The Anthropocene Reviewed

John Green. 2021

Summary

A series of essays framed as reviews on a wide-ranging set of topics, from Diet Dr. Pepper to sunsets to Green’s obsessive love of the band The Mountain Goats. Each essay concludes with Green giving the topic a rating of 1 to 5 stars.

Some memorable reviews:

  • Harvey – meditation on Green’s depression
  • Auld Lang Syne – friend’s death
  • Sycamore Trees - on fatherhood
  • Staphylococcus aureus – diseases and life and the miracle of science

Thoughts

Ostensibly a book of essays each reviewing a separate topic (I’ll resist the urge here to make a “joke” about reviewing a book of reviews in the same way I need to remind myself not to say to a grocery store clerk upon difficulty in ringing up an item that that must mean it’s free), this is, by the author’s own admission, more suitably read as a memoir. And what a vulnerable, wonderful, sad, and exuberant memoir it is. Green intertwines a phenomenology of the mundane with the wonder of the profound, jumping from reviews of Diet Dr Pepper (“a soda that tastes like everything and also like nothing”) to a bout of depression bookended with a breakup and the Jimmy Stewart movie Harvey, to a meditation on the death of a friend, dying, and Auld Lang Syne, with a cornucopia of topics in between. Most serve as portals both to introspect his own condition as well as to extrospect human’s place in the world, to understand “why life wants to be”.

Green reminds of Vonnegut – they both can affect a terse, witty style. Simple, sturdy, meat and potatoes prose that is equally to the task of wistful reminiscences as it is light-hearted banter. Both Green and Vonnegut are “of Indianapolis”, although Green notes that “it’s telling that from the time [Vonnegut] could choose where to live, he did not choose to live here”. The book is filled with literary references and quotes, “maybe overfilled with them”, as Green notes, but I’ve always thought a great author is first and foremost a great reader, and Green’s wide reading list is on display.

I’ve never listened to Green’s podcast which served as the petri dish for these essays, nor have I read his novels. But I quite enjoy the way he thinks and sees the world, and I might pick some of his work up in the future.

= EXERCISE DATA =
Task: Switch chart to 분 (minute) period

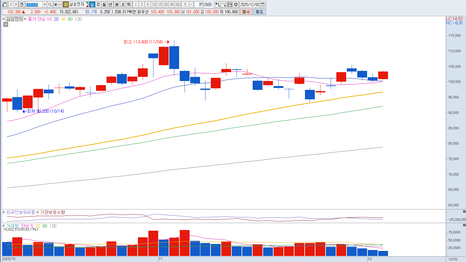Action: pos(117,4)
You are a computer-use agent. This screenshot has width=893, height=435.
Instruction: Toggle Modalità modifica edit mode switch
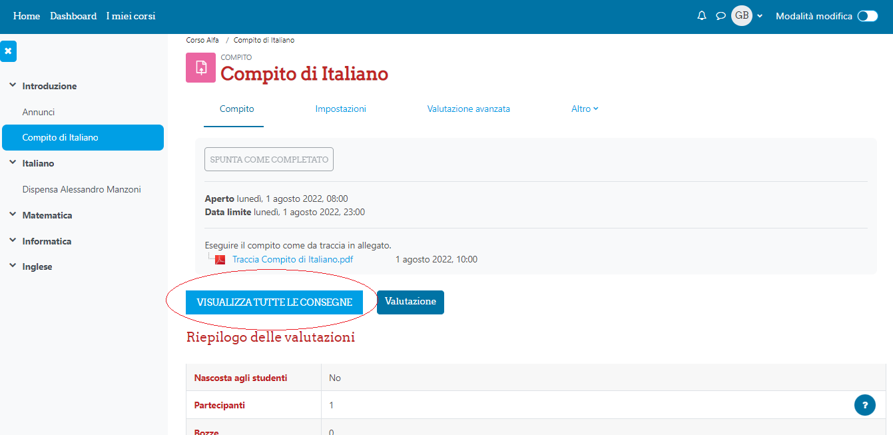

= WORK ORDER A =
According to the book review, what rating does Green give each topic at the end of its essay?
= WORK ORDER B =
Condense the paragraph of the book review that begins "Green reminds of Vonnegut" into a short bulleted list that keeps its main facts.

= EXERCISE SOLUTION A =
A rating of 1 to 5 stars.

= EXERCISE SOLUTION B =
- Green is compared to Vonnegut: both write in a terse, witty style.
- Their plain, sturdy prose suits both wistful reminiscence and light-hearted banter.
- Both are "of Indianapolis," though Green notes that Vonnegut did not choose to live there once he could choose.
- The book is full of literary references and quotes, "maybe overfilled with them," by Green's own account.
- These show Green's wide reading, and the reviewer sees a great author as first a great reader.